A palavra dada se não tiver efeitos imediatos deixa de ter o seu valor, uma vez que para qualquer das partes o tempo e as circunstâncias podem desvalorizar a matéria em questão, logo essa mesma parte faz com que se viole o que foi previamente estabelecido e apareça com renegociações ou contrapartidas.
Admirei sempre a palavra na boca dos analfabetos, pois esses como não sabiam pontuar a sua linguagem eram claros nas afirmações, podendo por vezes em caso de dúvidas recorrer-se ao testemunho de alguém que presenciasse. No entanto as querelas entre os analfabetos em assuntos de negócios, foram sempre menores do que aquelas que existem no meio da gente mais envolvida na literacia.
Sempre se fizeram negócios com os pagamentos aprazados sem haver qualquer suporte em papel para evitar as dúvidas onde se primava pela honradez de cumprir sem olhar às oscilações de mercado. O valor que contava era o que era feito à data e hora em que a negociação chegou a consenso, entre o vendedor que pedia uma quantia mais elevada e o comprador que tentava sempre adquirir pelo menor valor possível. No momento em que havia um aperto de mão, esse tornava-se mais válido do que muitas escrituras de hoje, devidamente oficializadas.
O pagar quanto mais tarde melhor e o receber quanto mais cedo possível nos dias de hoje é banal, pois até o Poder instituído foge ao bom exemplo, realizando pagamentos com centenas de dias fora do que foi determinado.
Acontece que quando alguém age à moda antiga, eu pelo menos fico boquiaberto, pois por muito que se cultive a cidadania, os deveres perante o próximo não são focados, fala-se mais nos direitos que a sociedade tem que garantir a tantos, que por sua vez nada garantiram à mesma sociedade onde agora se penduram.
Uma vez aqui chegados, passemos ao mais importante da história.
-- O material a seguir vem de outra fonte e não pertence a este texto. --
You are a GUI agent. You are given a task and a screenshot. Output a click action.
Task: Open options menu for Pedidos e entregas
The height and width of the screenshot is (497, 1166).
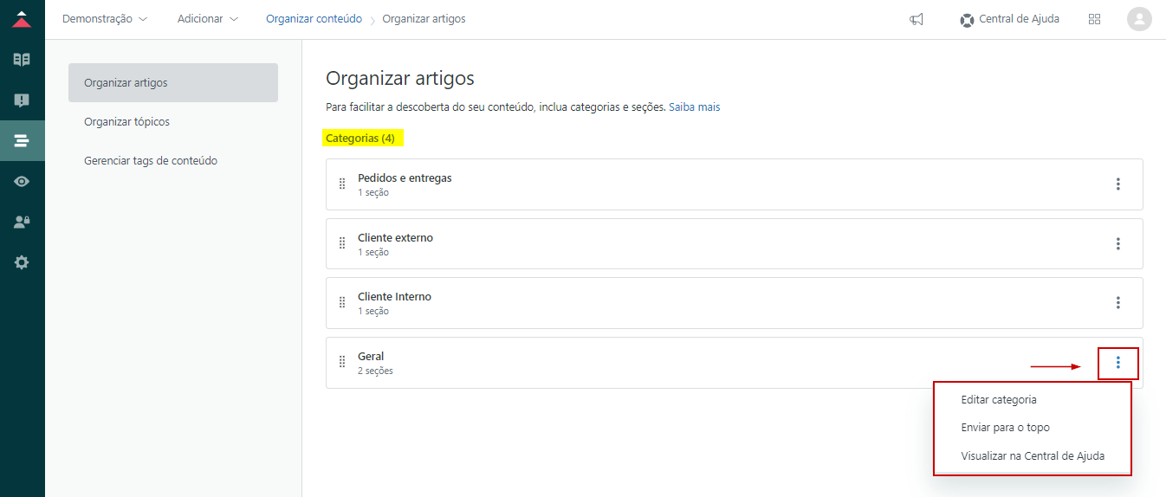tap(1118, 184)
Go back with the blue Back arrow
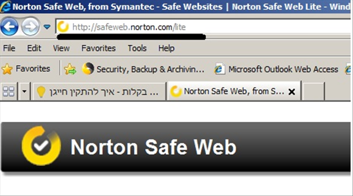Viewport: 353px width, 196px height. click(x=10, y=27)
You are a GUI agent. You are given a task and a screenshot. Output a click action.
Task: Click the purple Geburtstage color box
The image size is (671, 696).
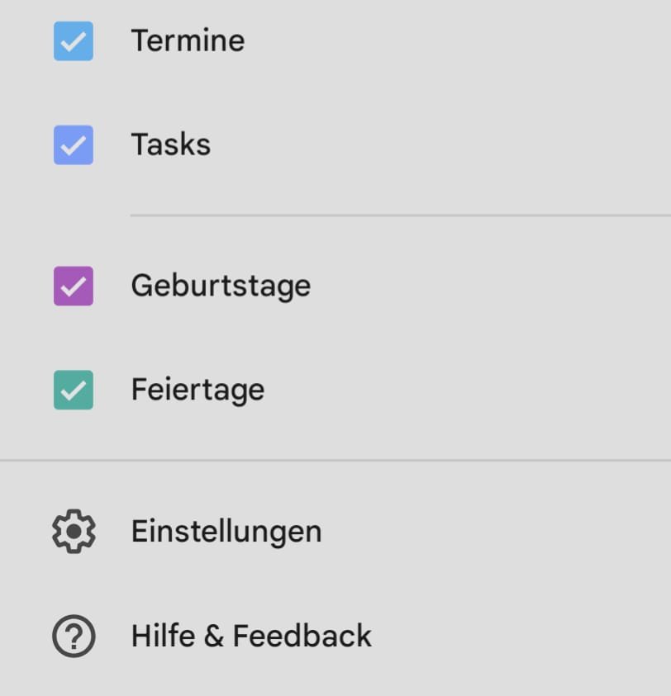click(x=74, y=286)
Dois agricultores com idades diferentes, um com mais de cinquenta anos do que o outro, negociaram a venda de determinada quantidade de palha. Este negócio teria acontecido no princípio do verão passado com a condição de ser retirado das instalações do vendedor durante o último inverno. Ora todos sabemos que o inverno que nos deixou foi seco e que o gado não necessitou tanta palha, pelo menos para pernoitar. Aqui surge o comprador unilateralmente a violar as condições combinadas e a não mostrar qualquer interesse com a mercadoria comprada.
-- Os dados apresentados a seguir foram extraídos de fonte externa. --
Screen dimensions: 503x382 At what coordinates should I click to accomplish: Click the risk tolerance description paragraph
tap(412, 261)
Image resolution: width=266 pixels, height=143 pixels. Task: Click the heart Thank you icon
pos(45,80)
O vendedor com noventa janeiros vencidos ficou deveras incomodado, pois a caminho da época quente, com as suas instalações cheias de matéria altamente combustível, sabia bem que era um perigo quanto a um hipotético incêndio.
Em seu lugar alguém se colocou em campo e finalmente aparece quem lhe desocupou a área que o preocupava em matéria de fogo. Aquilo que ao idoso tirava o sono, dois dias bastaram para que tudo se acalmasse e a matéria que tanto servia de forragem como de leito lá seguiu para onde passou a ter a devida utilidade.
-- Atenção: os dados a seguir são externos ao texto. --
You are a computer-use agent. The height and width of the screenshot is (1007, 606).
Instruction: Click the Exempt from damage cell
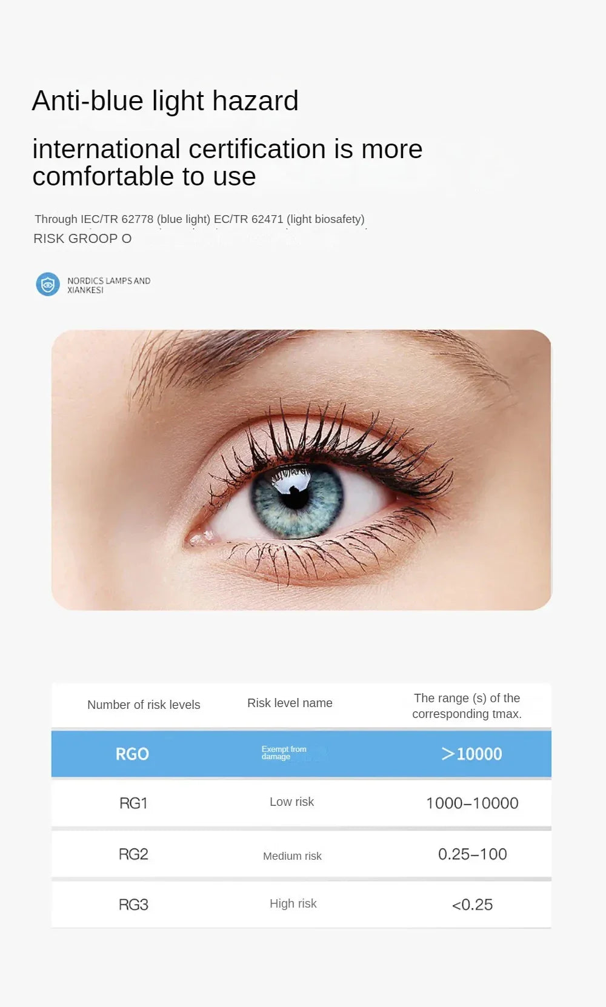(x=284, y=753)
Faltava receber, mas para quem vendeu isso não era importante, pois sabia que isso acontecia na melhor oportunidade. Todavia a questão surpreende aquele que escreve estas linhas. Logo na primeira ocasião que me viu, chamou-me e disse-me: – Quero-lhe pagar a palha. Eu respondi mas a mim não me deve nada; entretanto ele continuou, mas faz-me o favor, leva o dinheiro e entrega-o ao seu pai, pois a mim não me tem calhado passar para aqueles lados.
É evidente que não senti dificuldades em fazer este favor, mas dei comigo a pensar no modo de vida de outros tempos, em que se dizia que a dívida é ruim para quem a deve. Hoje ouve-se uma outra filosofia de vida, quem me dever que me pague, a quem eu dever que espere.
E assim me vergo perante a idoneidade de um homem com quem me vou cruzando.